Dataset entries

########

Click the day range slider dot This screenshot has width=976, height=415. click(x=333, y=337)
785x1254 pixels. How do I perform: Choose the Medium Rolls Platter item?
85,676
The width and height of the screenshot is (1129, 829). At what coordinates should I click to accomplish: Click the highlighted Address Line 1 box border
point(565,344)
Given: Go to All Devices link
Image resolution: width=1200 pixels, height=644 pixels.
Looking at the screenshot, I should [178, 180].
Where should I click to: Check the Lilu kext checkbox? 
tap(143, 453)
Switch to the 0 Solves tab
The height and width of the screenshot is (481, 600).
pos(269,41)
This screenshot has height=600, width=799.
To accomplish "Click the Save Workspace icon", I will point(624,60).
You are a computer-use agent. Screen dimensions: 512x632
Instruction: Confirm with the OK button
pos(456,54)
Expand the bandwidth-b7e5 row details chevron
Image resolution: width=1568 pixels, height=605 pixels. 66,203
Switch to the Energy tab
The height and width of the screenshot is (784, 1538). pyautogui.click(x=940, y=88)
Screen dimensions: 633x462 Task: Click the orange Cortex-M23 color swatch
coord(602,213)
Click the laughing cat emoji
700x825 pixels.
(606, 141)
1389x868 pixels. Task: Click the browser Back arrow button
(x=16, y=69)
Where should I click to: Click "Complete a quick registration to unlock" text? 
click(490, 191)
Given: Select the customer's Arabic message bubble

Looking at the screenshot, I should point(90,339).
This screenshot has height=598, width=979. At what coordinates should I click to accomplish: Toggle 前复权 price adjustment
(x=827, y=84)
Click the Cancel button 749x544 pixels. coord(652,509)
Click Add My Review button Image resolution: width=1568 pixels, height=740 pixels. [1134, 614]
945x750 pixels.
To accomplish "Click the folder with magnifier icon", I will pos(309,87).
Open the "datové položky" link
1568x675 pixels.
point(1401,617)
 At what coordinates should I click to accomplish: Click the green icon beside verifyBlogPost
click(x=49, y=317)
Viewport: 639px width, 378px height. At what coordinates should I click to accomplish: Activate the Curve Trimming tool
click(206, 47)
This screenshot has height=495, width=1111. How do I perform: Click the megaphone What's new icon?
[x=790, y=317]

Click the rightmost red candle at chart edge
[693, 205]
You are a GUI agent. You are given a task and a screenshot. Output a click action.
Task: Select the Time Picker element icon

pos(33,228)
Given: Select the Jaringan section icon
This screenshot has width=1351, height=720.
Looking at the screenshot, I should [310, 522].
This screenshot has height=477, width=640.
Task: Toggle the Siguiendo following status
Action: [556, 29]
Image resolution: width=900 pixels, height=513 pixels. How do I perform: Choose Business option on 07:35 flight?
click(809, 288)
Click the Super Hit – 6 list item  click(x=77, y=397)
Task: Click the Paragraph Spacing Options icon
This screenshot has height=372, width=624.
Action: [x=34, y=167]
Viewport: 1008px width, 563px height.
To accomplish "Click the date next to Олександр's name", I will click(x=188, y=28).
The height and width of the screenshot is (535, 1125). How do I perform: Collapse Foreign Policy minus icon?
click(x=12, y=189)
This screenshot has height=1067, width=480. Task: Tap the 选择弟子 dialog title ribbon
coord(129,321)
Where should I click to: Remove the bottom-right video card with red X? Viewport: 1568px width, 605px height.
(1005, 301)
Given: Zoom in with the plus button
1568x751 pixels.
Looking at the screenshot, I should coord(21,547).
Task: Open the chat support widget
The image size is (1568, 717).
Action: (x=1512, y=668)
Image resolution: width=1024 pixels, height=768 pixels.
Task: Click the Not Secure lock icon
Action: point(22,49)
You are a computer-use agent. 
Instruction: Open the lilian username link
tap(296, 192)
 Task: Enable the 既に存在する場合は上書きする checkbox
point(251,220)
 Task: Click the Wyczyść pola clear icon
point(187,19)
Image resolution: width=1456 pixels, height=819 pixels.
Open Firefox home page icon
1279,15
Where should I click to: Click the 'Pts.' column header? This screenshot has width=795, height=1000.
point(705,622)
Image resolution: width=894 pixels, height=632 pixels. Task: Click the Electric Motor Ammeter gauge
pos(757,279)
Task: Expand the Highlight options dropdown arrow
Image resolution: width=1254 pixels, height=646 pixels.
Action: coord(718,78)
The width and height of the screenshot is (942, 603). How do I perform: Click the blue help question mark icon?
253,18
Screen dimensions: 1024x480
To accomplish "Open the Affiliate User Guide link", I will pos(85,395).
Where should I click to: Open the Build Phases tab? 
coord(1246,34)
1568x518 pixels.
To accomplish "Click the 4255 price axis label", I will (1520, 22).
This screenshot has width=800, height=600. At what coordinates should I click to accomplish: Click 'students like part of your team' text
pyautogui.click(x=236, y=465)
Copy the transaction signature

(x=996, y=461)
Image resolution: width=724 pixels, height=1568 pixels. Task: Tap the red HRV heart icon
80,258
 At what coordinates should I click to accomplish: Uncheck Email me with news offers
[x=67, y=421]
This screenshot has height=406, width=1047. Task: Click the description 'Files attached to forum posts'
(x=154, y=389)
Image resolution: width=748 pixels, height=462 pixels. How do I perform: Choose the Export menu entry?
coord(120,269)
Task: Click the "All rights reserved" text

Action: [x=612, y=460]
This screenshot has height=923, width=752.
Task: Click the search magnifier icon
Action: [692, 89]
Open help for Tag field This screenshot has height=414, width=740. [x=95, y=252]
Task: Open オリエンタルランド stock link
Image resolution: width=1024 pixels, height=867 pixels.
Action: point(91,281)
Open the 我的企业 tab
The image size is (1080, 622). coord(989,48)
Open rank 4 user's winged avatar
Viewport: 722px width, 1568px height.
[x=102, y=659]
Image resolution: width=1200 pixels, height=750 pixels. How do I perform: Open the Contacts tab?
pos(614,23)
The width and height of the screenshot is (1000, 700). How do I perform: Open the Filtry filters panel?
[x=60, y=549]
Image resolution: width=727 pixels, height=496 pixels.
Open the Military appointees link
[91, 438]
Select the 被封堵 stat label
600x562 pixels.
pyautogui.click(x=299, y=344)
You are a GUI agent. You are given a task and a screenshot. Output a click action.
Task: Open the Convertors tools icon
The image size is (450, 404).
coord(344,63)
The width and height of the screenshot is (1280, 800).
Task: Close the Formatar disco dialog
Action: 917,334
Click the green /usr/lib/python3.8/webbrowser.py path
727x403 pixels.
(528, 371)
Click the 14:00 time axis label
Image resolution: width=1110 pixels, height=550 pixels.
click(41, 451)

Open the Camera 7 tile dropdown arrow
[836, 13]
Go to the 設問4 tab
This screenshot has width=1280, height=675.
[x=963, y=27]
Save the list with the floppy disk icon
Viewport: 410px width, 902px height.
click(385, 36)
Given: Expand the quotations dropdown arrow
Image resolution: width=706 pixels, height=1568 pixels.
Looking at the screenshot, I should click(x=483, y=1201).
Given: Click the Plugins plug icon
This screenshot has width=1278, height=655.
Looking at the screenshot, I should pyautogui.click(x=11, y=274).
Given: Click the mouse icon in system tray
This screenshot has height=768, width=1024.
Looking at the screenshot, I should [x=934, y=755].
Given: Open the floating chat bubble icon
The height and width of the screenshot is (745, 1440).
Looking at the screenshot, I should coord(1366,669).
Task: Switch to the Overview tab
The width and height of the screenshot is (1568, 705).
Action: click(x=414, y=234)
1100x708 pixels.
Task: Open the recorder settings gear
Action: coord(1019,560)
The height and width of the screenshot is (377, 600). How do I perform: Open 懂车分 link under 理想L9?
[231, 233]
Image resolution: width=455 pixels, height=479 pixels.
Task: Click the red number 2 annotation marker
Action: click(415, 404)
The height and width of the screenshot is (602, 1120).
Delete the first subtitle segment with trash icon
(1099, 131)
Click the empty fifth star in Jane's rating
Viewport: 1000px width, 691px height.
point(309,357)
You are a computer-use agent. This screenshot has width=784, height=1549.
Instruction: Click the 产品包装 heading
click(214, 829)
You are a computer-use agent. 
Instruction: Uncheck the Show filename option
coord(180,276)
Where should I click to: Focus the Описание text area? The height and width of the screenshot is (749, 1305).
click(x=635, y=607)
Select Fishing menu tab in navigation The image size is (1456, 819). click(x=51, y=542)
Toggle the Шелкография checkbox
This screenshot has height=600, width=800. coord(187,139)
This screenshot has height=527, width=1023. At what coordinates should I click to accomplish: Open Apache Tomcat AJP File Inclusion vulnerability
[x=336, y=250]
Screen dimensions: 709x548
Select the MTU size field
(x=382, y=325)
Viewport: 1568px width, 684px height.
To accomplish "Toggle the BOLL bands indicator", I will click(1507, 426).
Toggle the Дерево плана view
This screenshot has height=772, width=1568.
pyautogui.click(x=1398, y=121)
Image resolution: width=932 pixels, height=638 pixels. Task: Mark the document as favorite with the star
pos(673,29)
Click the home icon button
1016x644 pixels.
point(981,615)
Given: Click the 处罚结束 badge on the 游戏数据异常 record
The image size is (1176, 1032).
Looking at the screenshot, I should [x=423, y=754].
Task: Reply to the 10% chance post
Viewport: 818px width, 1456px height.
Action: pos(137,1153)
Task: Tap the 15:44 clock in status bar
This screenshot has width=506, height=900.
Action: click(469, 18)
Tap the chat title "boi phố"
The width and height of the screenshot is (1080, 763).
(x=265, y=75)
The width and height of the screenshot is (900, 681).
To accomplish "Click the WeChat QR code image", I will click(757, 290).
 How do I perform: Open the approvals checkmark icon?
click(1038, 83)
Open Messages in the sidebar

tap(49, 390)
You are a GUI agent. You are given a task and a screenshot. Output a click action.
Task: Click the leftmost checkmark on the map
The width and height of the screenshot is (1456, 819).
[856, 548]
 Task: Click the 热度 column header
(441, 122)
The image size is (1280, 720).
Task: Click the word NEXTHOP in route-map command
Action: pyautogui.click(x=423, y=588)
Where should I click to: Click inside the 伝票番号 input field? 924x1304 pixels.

########

▶ Directions: Could you print exactly the lines from the one containing "Select Fishing menu" through the last line of the records above?

▶ Task solution:
Select Fishing menu tab in navigation The image size is (1456, 819). click(x=51, y=542)
Toggle the Шелкография checkbox
This screenshot has height=600, width=800. coord(187,139)
This screenshot has height=527, width=1023. At what coordinates should I click to accomplish: Open Apache Tomcat AJP File Inclusion vulnerability
[x=336, y=250]
Screen dimensions: 709x548
Select the MTU size field
(x=382, y=325)
Viewport: 1568px width, 684px height.
To accomplish "Toggle the BOLL bands indicator", I will click(1507, 426).
Toggle the Дерево плана view
This screenshot has height=772, width=1568.
pyautogui.click(x=1398, y=121)
Image resolution: width=932 pixels, height=638 pixels. Task: Mark the document as favorite with the star
pos(673,29)
Click the home icon button
1016x644 pixels.
point(981,615)
Given: Click the 处罚结束 badge on the 游戏数据异常 record
The image size is (1176, 1032).
Looking at the screenshot, I should [x=423, y=754].
Task: Reply to the 10% chance post
Viewport: 818px width, 1456px height.
Action: pos(137,1153)
Task: Tap the 15:44 clock in status bar
This screenshot has width=506, height=900.
Action: click(469, 18)
Tap the chat title "boi phố"
The width and height of the screenshot is (1080, 763).
(x=265, y=75)
The width and height of the screenshot is (900, 681).
To accomplish "Click the WeChat QR code image", I will click(757, 290).
 How do I perform: Open the approvals checkmark icon?
click(1038, 83)
Open Messages in the sidebar

tap(49, 390)
You are a GUI agent. You are given a task and a screenshot. Output a click action.
Task: Click the leftmost checkmark on the map
The width and height of the screenshot is (1456, 819).
[856, 548]
 Task: Click the 热度 column header
(441, 122)
The image size is (1280, 720).
Task: Click the word NEXTHOP in route-map command
Action: pyautogui.click(x=423, y=588)
Where should I click to: Click inside the 伝票番号 input field? 924x1304 pixels.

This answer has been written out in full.